WHAT YOU WILL DO: For every record below, repeat the text exactly and pass over any image.

DATASET EXCERPTS:

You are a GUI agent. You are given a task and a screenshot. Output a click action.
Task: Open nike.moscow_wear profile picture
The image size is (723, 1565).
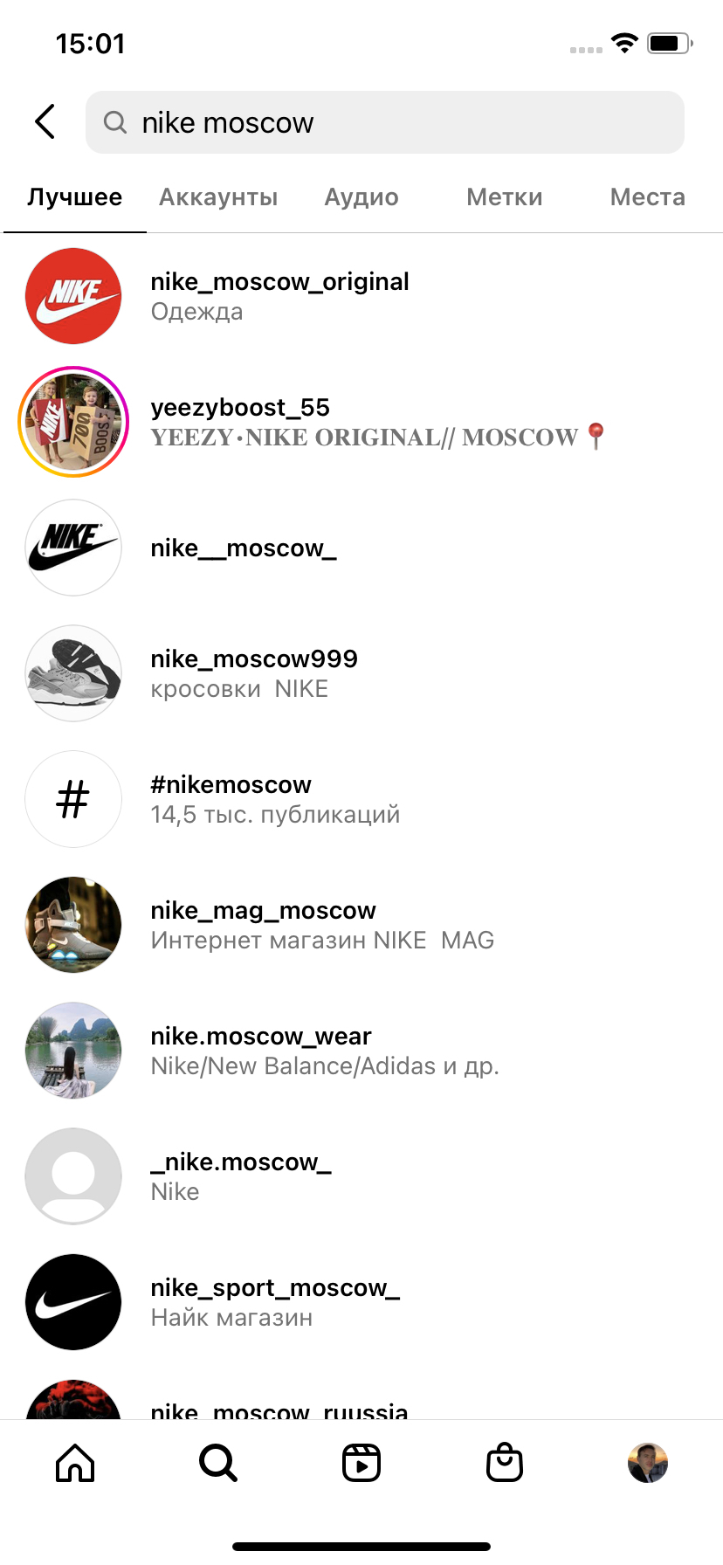pos(73,1051)
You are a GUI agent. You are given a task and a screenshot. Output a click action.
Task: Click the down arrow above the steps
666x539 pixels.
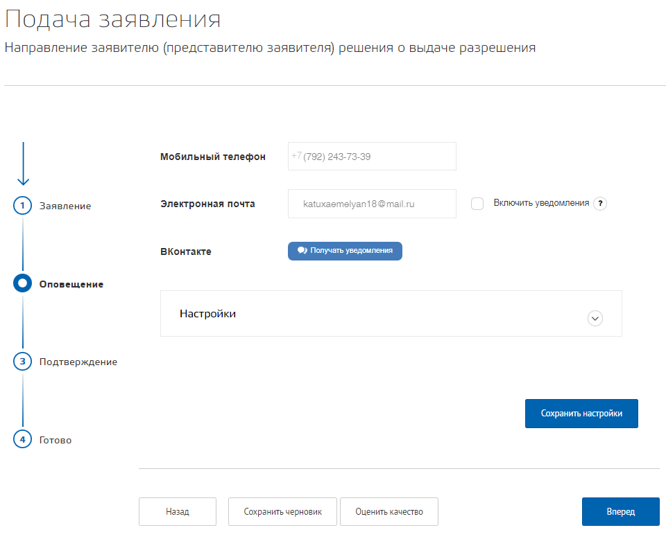click(23, 164)
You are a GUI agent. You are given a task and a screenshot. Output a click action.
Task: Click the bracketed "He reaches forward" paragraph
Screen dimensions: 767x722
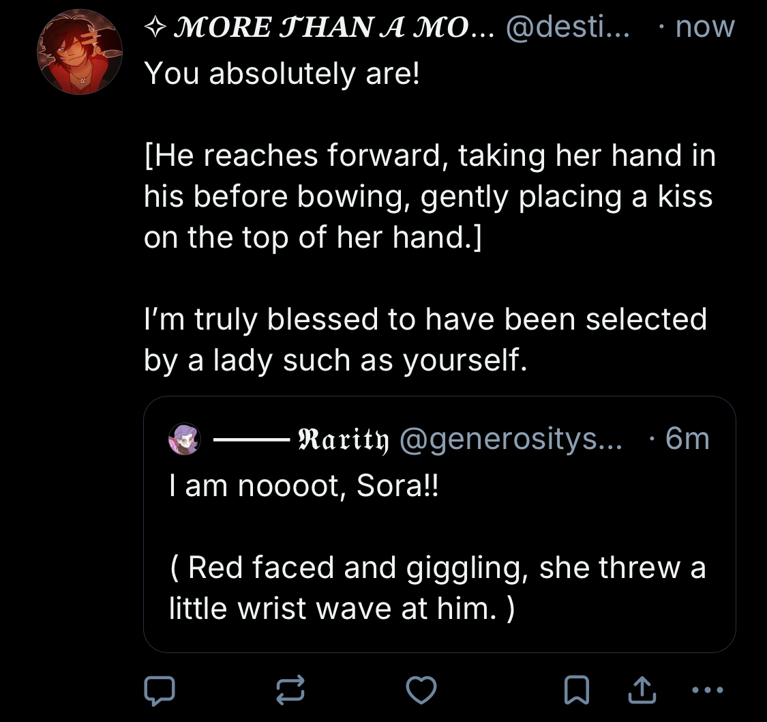tap(428, 196)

SOLUTION TO THE PROBLEM:
You are a GUI agent. You are given a task and a screenshot. Output a click action.
Task: Open nike.moscow_wear profile picture
The image size is (723, 1565).
pos(73,1051)
You are a GUI agent. You are given a task and a screenshot. Output a click action.
Task: Click the down arrow above the steps
666x539 pixels.
click(23, 164)
You are a GUI agent. You are given a task and a screenshot. Output a click action.
Task: Click the bracketed "He reaches forward" paragraph
Screen dimensions: 767x722
tap(428, 196)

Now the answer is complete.